What to produce>
Copy word for word everything below from the line that contains "Task: Show the participants list panel" through the line that contains "Edit the Paternity", and leave the pictures out of your copy.

Raw records>
○ ○ ○
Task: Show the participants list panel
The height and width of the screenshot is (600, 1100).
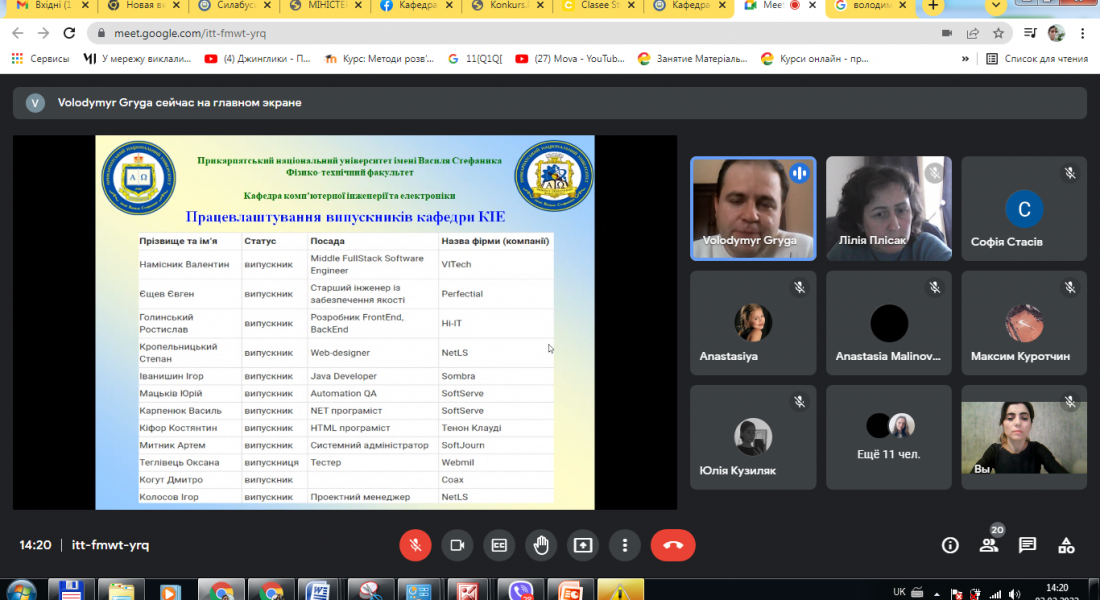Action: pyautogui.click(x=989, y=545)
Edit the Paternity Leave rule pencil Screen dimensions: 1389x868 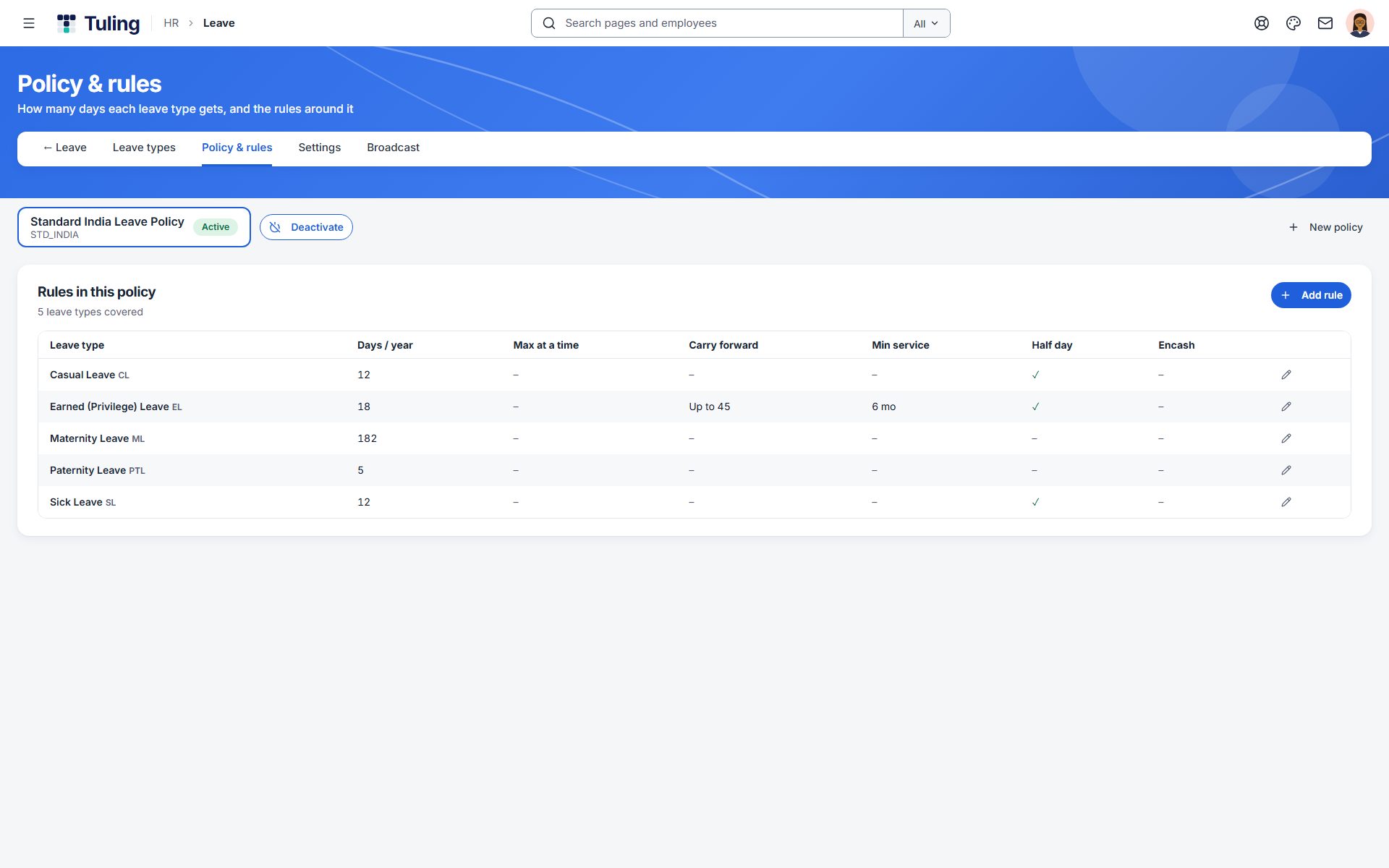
○ ○ ○
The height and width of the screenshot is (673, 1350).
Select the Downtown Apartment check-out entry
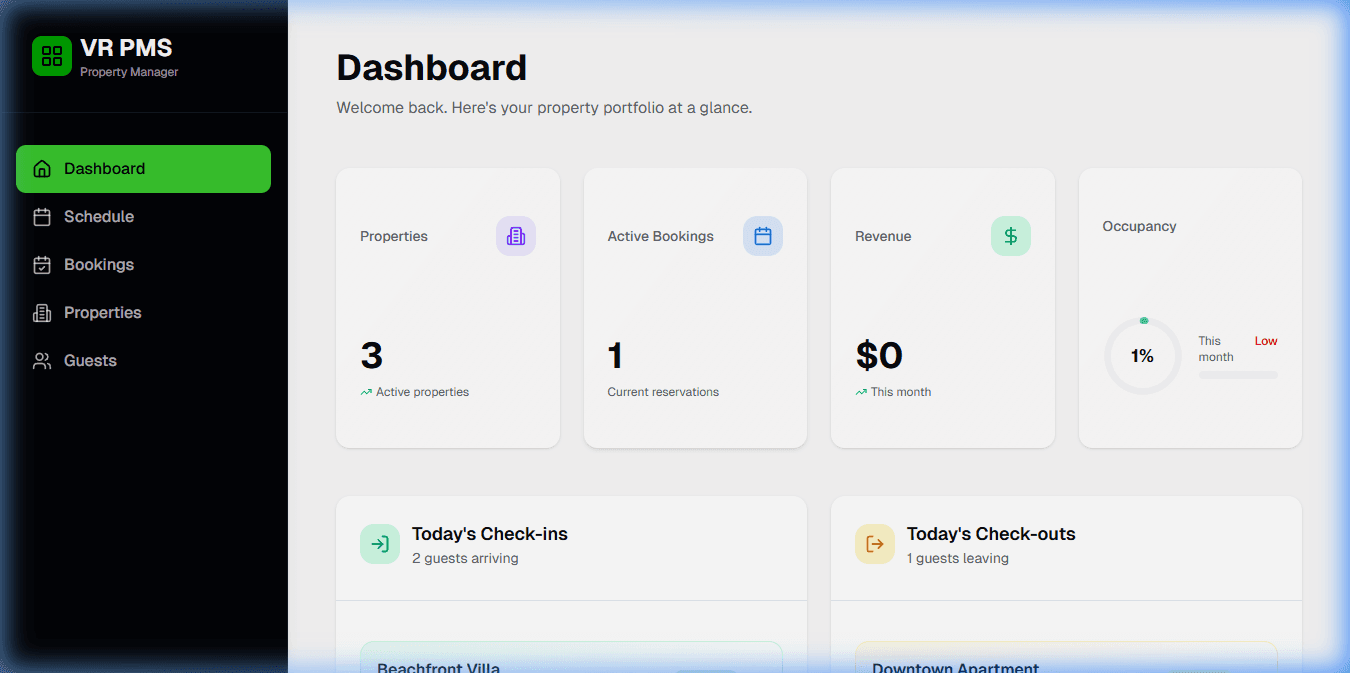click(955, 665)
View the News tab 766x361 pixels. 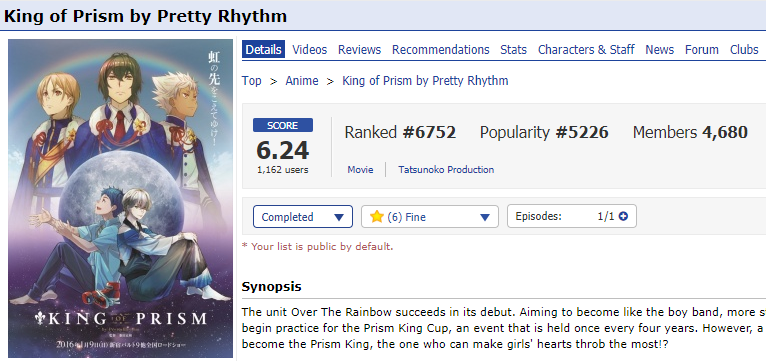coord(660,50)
○ ○ ○
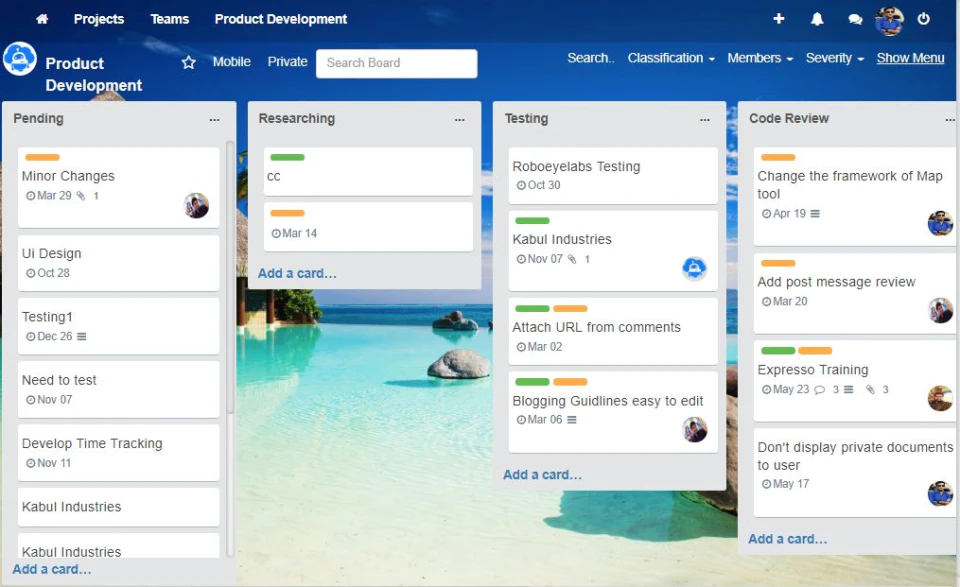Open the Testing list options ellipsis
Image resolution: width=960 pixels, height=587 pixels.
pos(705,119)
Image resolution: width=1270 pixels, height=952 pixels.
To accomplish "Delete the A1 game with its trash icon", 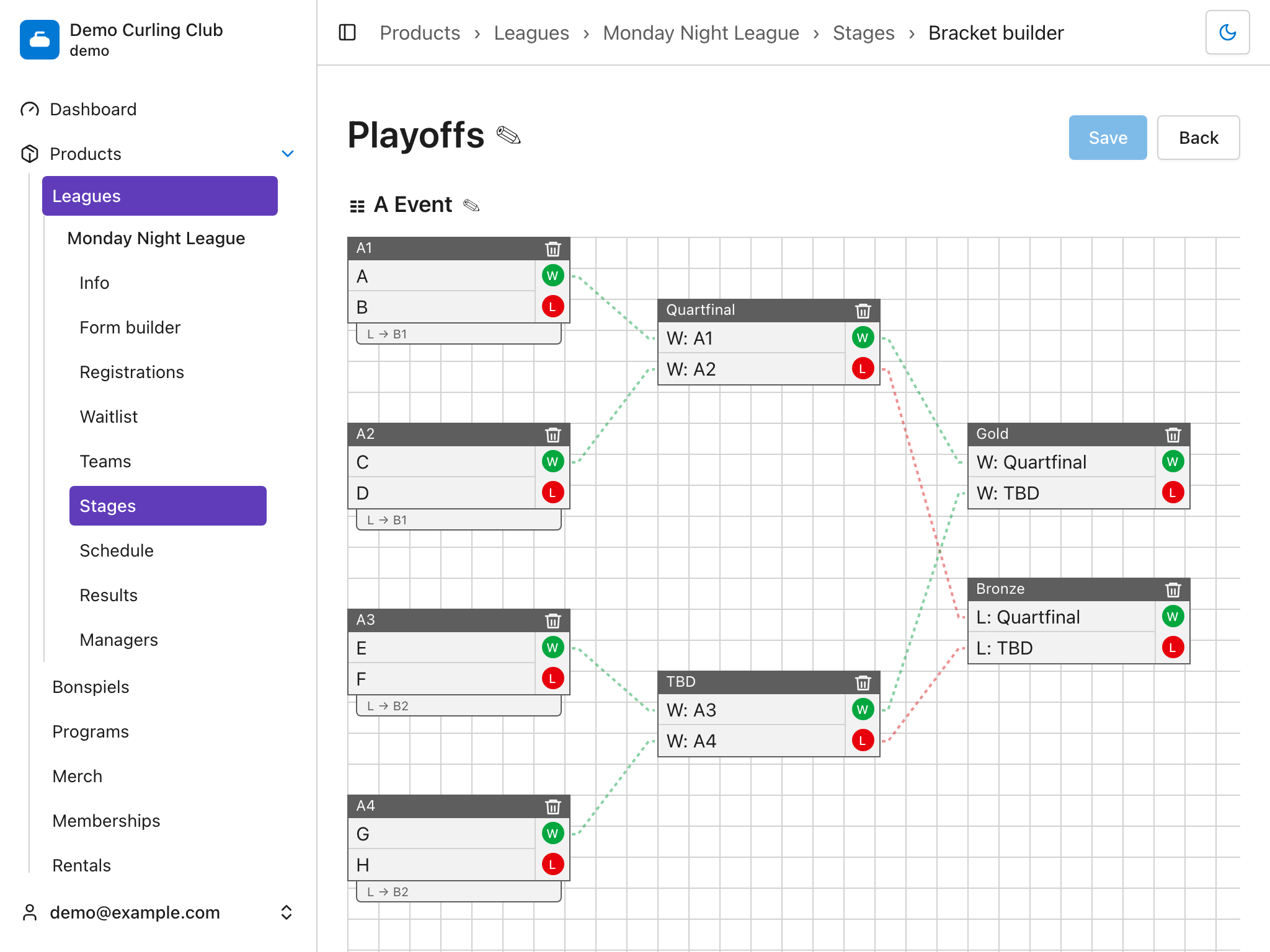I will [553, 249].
○ ○ ○
Task answer>
Task: Show the participants list panel
The height and width of the screenshot is (600, 1100).
Action: pyautogui.click(x=989, y=545)
Edit the Paternity Leave rule pencil Screen dimensions: 1389x868 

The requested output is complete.